EXERCISE DIRECTIONS
From the article on AI in education, extract word for word the stretch from "That’s just part" through "from 9% to 87%.".

DOCUMENT SEGMENT
==*==
H. Chad Lane and Mike Tissenbaum are two of a handful of College of Education professors whose research in artificial intelligence—AI—in education is changing the landscape for teachers and students. Here, Lane and Tissenbaum share their AI research and views regarding its use in education.

A chatbot could have written this article. (But it didn’t. Honest.)

It could also write a college student’s essay. And, based on the assessment of students’ writing skills lately, it could probably write a better essay than at least some students could.

That’s just part of the ever-evolving world of technology. As with any advance, the increasing use of—some would say infiltration of—artificial intelligence in our lives brings a mix of reactions: intrigue, excitement, skepticism, fear.

The Explosion of AI

H. Chad Lane likens the explosion of AI to that of televisions. In the 1930s, TVs were affordable only to the privileged few: a set cost anywhere from $200 to $600; the average annual salary was $1,368. But from 1950 to 1960, the percentage of US households that owned a television rose from 9% to 87%.

“People were worried that no one was going to leave their home anymore, that they were going to watch TV all day long,” says Lane, associate chair and associate professor in the College of Education’s Educational Psychology department. “But that didn’t bear out.”

In the same way, Lane says, people are now concerned about the advances of AI and how it will impact our lives, in education and beyond. And he wants to allay their fears.

“AI does have some risks to it,” he admits. “There’s always an issue about privacy. AI systems need data to do things that respond to them. It’s a benefit/cost question we have to ask. There’s always the risk that someone with access misuses your data because it’s sitting on a server somewhere. But in a lot of cases, we have some pretty robust mechanisms for privacy and safety. For example, de-identifying data, using IDs rather than names.”

Lane also acknowledges the skeptical view many have of AI.

“I get that it’s kind of creepy that we’re trying to make computers more like people, but I’m not convinced that AI is specifically unique from previous technological advances,” he says. “It’s been the tropes of ‘evil AI’ in movies like The Terminator, and that image still lingers, but it’s getting better with the positive examples of AI out there."

Empowering Teachers

Mike Tissenbaum points out some of those positive examples that are specific to education.

“AI is really good at taking a lot of complex, real-time data and processing it and using the kinds of patterns that often would take weeks and weeks and weeks to do qualitatively or quantitively,” says Tissenbaum, assistant professor in Curriculum & Instruction.

It can also be used to make suggestions for grouping students for optimal collaborations and discussions based on their understanding of the content. And it can provide students the materials or prompts to scaffold discussions.

“AI is not replacing the teacher,” Tissenbaum emphasizes. “It takes care of the grinding, hard-to-do work so the teacher can focus on the students. It can really empower the teacher and the students.”

Lane agrees. “I can say with 100 percent certainty that no one in the AIED community has that goal [of replacing teachers], because most of us are or were teachers. We understand what it takes to teach and we understand how unique and special that is. Teachers are irreplaceable. So, we’re building tools that can make their lives better.”

In Lane’s research, those tools are primarily aimed at helping middle school and high school students in STEM classes, even though AI can and does apply to all levels of education—and beyond, such as tutoring systems for aging adults.
==*==
RAW DATA
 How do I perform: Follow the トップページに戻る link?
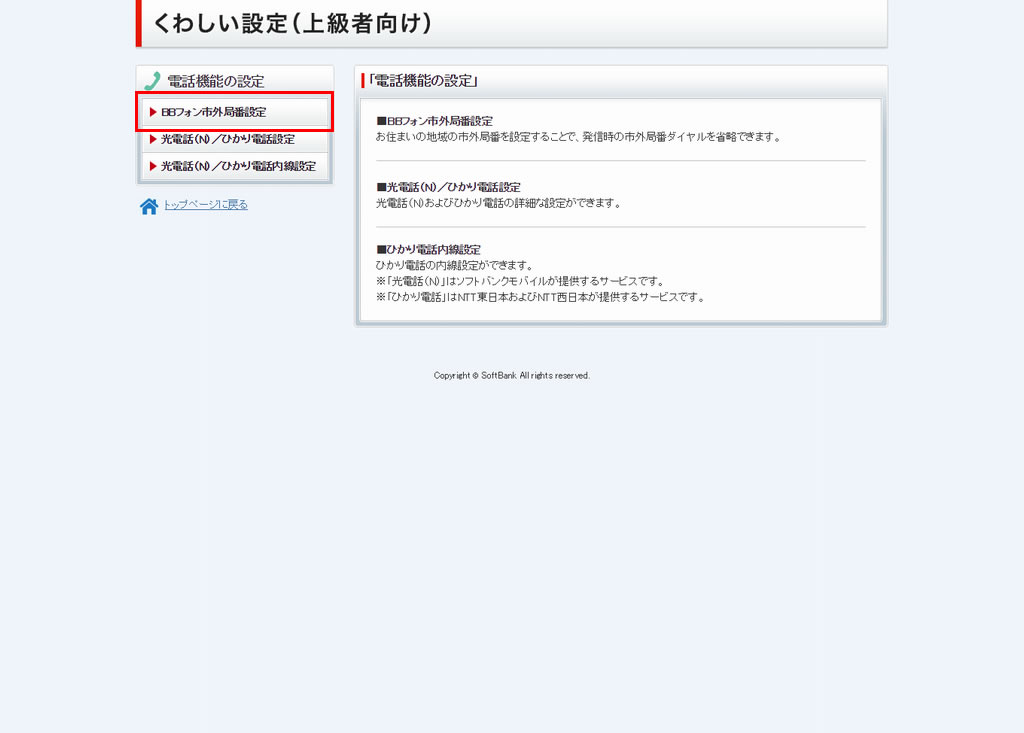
==*==
RESULT OF THE TASK
That’s just part of the ever-evolving world of technology. As with any advance, the increasing use of—some would say infiltration of—artificial intelligence in our lives brings a mix of reactions: intrigue, excitement, skepticism, fear.

The Explosion of AI

H. Chad Lane likens the explosion of AI to that of televisions. In the 1930s, TVs were affordable only to the privileged few: a set cost anywhere from $200 to $600; the average annual salary was $1,368. But from 1950 to 1960, the percentage of US households that owned a television rose from 9% to 87%.